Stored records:
━━━━

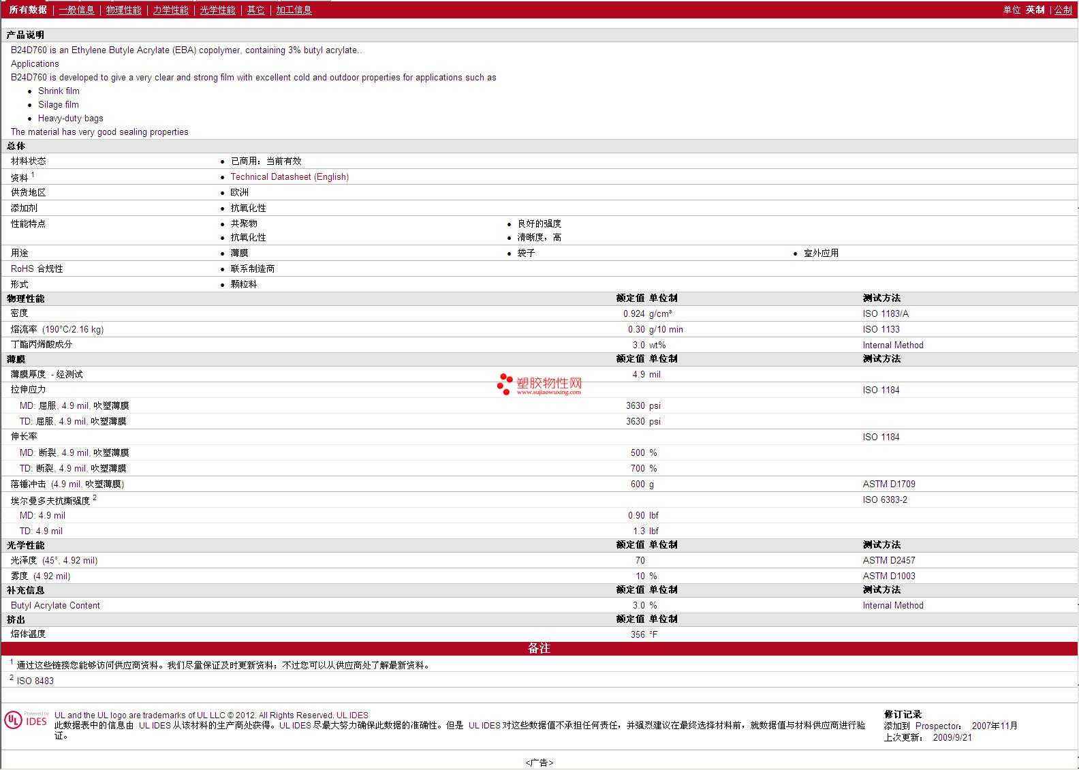Screen dimensions: 1079x770
Task: Click footnote 2 beside 埃尔曼多夫抗撕强度
Action: 95,498
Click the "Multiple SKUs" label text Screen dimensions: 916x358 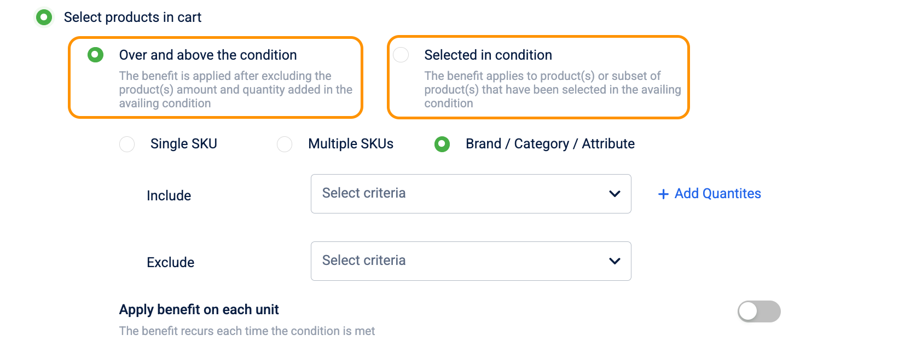pyautogui.click(x=351, y=144)
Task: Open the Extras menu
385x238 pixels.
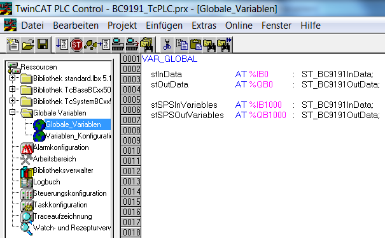Action: coord(204,26)
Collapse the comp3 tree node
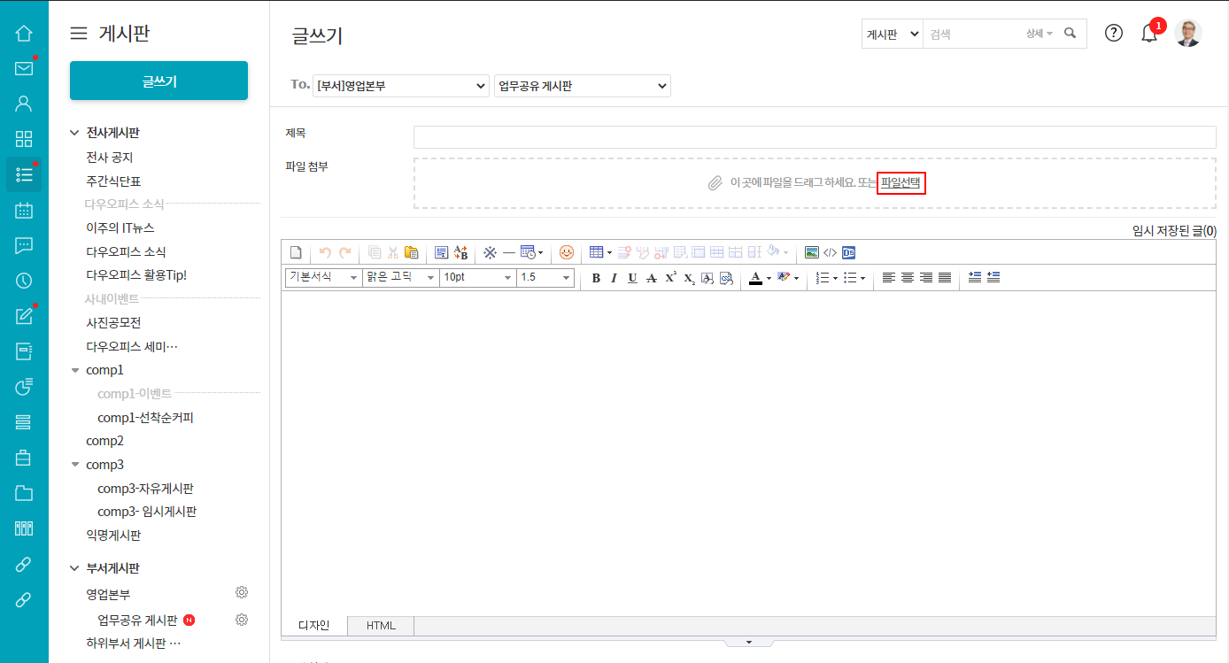Viewport: 1229px width, 663px height. pyautogui.click(x=75, y=465)
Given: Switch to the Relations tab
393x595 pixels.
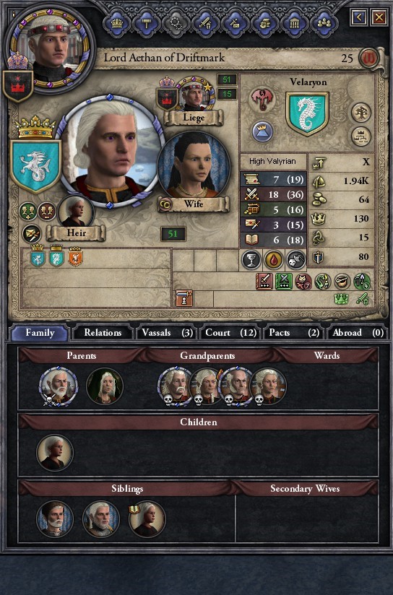Looking at the screenshot, I should 103,333.
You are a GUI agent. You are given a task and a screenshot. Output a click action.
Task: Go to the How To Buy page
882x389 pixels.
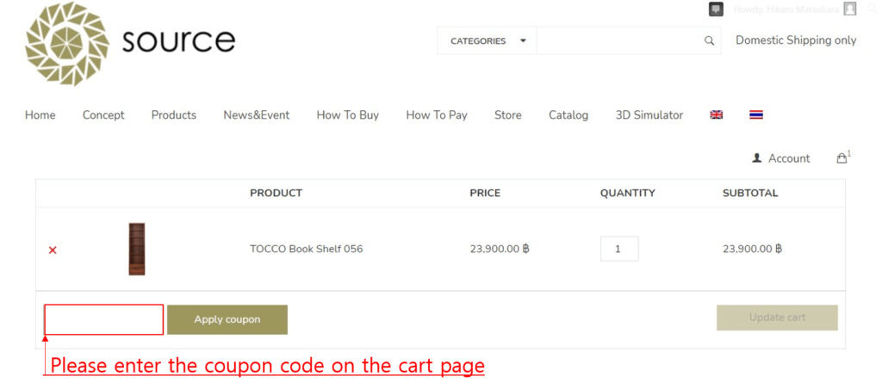(x=347, y=114)

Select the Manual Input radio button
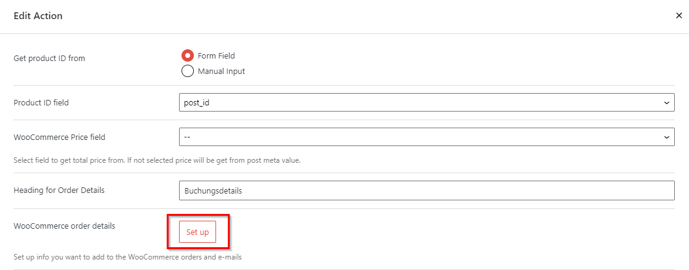pos(188,71)

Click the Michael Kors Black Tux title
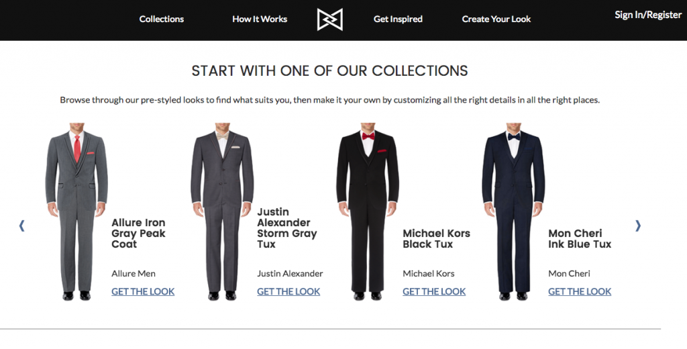(x=436, y=239)
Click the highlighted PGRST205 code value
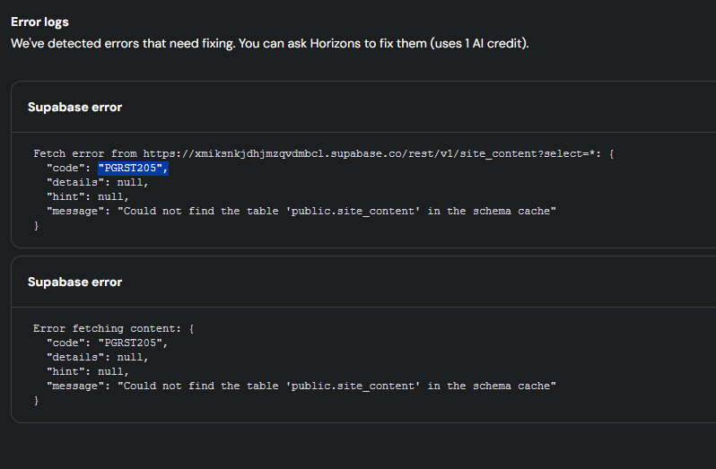 pyautogui.click(x=133, y=168)
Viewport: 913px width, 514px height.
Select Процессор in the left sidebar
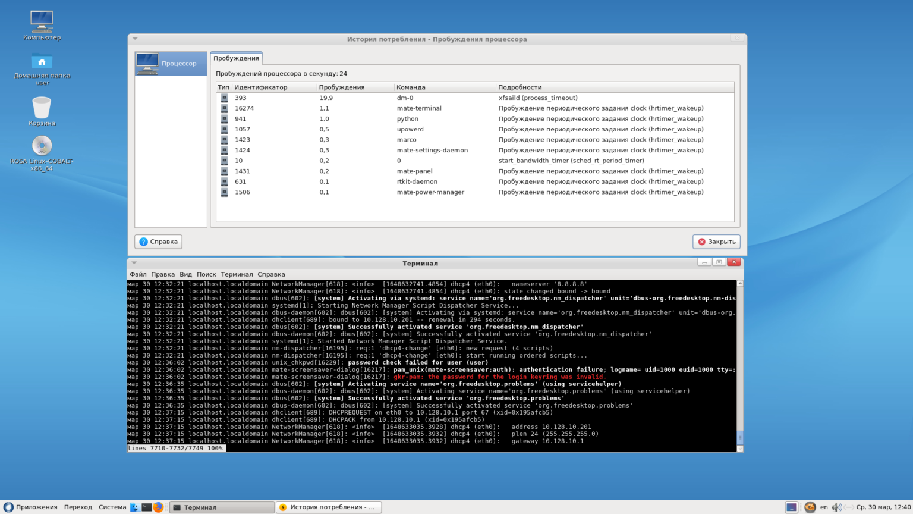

━━━━

* WHAT NEEDS TO BE DONE *
Go to the line above that has "Collapse the comp3 tree node" and copy exactly from there down to the line that has "Task: Go to the How To Buy page", both included. Leave the pictures out.

* WRITTEN SOLUTION *
Collapse the comp3 tree node
Viewport: 1229px width, 663px height. pyautogui.click(x=75, y=465)
Given: Switch to the Relations tab
393x595 pixels.
Looking at the screenshot, I should 103,333.
You are a GUI agent. You are given a task and a screenshot. Output a click action.
Task: Go to the How To Buy page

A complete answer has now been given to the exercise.